Infrastructures

The Lab

Design Goals

The designing of the lab was done through consulatation with the groups interested in using it. This consultation revealed that the most important design aims of the lab will be maximizing inter-node bandwidth, minimizing the inter-node latency, and having a reasonably large graphics memory per GPU.

Keeping these in mind, thorough market research provided us with having acquiring 1 head node machine, 3 smaller performance development machines, and 4 stronger cluster machines as an optimal solution.

The third Intel Phi accelerated node and the Infiniband interconnect will be installed once maintenance in the server room is complete.

Terms of use

While we do not charge our users through any means, the upkeep of the lab is ensured by the number of publications that have been enabled by using the aforementioned facilities. Therefore we require all users to mention the "HAS Wigner RCP - GPU-Lab" in the acknowledgements.

Usage

Presently all machines can be accesed directly from within the institute using SSH. From outside the institute, only the head node is accessible.

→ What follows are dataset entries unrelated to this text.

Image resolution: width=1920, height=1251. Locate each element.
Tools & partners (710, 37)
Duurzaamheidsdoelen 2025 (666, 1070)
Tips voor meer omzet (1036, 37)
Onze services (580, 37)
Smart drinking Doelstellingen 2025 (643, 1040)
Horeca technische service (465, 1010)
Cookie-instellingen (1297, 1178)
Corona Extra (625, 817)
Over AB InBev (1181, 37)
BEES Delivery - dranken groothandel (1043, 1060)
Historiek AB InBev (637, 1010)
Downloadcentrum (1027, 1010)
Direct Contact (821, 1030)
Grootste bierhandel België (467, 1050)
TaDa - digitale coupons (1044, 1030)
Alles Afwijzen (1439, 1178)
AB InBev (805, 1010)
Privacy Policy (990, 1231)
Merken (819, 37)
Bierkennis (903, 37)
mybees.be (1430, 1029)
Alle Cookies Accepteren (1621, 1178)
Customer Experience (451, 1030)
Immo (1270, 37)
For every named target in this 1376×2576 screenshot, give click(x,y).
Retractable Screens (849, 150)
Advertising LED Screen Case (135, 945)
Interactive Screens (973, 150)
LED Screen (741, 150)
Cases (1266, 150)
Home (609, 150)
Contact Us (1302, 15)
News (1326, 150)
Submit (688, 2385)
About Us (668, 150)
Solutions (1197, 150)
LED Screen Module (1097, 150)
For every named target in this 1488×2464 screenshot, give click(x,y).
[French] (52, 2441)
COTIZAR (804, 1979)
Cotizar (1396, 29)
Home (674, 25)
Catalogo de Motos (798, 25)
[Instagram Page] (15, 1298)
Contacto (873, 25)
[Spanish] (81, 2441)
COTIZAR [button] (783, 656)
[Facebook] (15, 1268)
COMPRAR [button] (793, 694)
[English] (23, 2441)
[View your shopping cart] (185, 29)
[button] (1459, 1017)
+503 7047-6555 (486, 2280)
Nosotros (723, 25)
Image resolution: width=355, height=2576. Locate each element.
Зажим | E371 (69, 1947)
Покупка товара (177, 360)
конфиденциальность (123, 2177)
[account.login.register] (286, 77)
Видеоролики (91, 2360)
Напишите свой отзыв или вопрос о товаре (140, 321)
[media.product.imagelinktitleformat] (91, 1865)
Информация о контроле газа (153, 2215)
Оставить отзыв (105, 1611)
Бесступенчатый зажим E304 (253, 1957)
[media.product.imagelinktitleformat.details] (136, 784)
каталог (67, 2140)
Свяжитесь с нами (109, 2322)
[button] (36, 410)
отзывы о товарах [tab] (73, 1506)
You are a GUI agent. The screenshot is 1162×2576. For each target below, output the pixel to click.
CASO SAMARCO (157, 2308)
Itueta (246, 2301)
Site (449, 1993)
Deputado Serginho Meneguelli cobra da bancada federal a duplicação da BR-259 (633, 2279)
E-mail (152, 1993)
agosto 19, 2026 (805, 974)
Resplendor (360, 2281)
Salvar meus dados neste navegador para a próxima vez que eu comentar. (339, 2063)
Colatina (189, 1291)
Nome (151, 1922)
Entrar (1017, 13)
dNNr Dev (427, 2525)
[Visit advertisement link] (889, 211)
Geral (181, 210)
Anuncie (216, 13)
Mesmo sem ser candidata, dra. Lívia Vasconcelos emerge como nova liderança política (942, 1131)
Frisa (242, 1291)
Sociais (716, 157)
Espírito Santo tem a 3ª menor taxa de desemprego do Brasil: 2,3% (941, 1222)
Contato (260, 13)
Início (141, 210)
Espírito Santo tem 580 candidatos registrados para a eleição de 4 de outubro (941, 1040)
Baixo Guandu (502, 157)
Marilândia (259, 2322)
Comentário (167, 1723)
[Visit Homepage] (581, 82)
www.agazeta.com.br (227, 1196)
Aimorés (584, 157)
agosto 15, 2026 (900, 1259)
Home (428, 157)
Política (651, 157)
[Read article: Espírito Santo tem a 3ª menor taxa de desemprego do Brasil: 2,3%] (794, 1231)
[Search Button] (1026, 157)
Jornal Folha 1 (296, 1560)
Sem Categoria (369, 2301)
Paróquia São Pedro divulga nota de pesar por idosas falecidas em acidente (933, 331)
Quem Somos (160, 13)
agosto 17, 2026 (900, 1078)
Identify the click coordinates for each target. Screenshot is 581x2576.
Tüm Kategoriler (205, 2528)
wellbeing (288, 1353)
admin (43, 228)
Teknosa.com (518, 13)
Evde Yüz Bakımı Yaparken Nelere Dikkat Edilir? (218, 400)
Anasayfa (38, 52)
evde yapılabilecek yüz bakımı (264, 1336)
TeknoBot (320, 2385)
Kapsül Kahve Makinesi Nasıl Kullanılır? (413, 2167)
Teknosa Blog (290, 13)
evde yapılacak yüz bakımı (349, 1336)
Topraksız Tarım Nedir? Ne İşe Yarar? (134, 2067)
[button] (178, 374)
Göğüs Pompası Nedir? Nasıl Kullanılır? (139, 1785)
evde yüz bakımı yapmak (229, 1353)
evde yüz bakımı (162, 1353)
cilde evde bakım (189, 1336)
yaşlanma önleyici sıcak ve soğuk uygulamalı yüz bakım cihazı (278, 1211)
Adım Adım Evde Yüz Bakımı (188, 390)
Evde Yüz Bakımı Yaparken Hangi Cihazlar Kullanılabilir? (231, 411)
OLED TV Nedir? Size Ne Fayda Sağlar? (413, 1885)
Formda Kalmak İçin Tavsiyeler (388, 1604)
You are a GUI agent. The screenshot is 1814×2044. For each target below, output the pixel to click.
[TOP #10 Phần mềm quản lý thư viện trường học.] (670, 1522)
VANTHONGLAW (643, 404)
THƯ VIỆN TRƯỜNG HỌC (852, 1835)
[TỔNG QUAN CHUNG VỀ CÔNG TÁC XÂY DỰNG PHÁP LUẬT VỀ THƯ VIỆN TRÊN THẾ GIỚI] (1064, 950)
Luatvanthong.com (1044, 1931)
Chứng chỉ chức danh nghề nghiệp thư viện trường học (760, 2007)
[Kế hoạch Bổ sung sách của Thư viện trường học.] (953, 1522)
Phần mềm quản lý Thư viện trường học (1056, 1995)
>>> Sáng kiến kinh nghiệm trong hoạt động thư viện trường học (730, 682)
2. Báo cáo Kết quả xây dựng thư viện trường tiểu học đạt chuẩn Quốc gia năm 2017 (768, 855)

IMPORTANT: for security reasons, the head node can only be accessed on the non-standard port 2222 (as opposed to port 22). Should anyone try to access on any other port, he/she will have to wait 15 minutes to try again.

Recommended workflow

  1. Login to the head node and/or any development machine.
  2. Code development under shared home folder.
  3. Build application (for larg applications, the head node is strongly recommended).
  4. Test.
  5. In case of stable application, login to any of the cluster machines.
  6. Run the application.

Useful commands

The 'top' command can be used on any machine to see which users are currently running programs.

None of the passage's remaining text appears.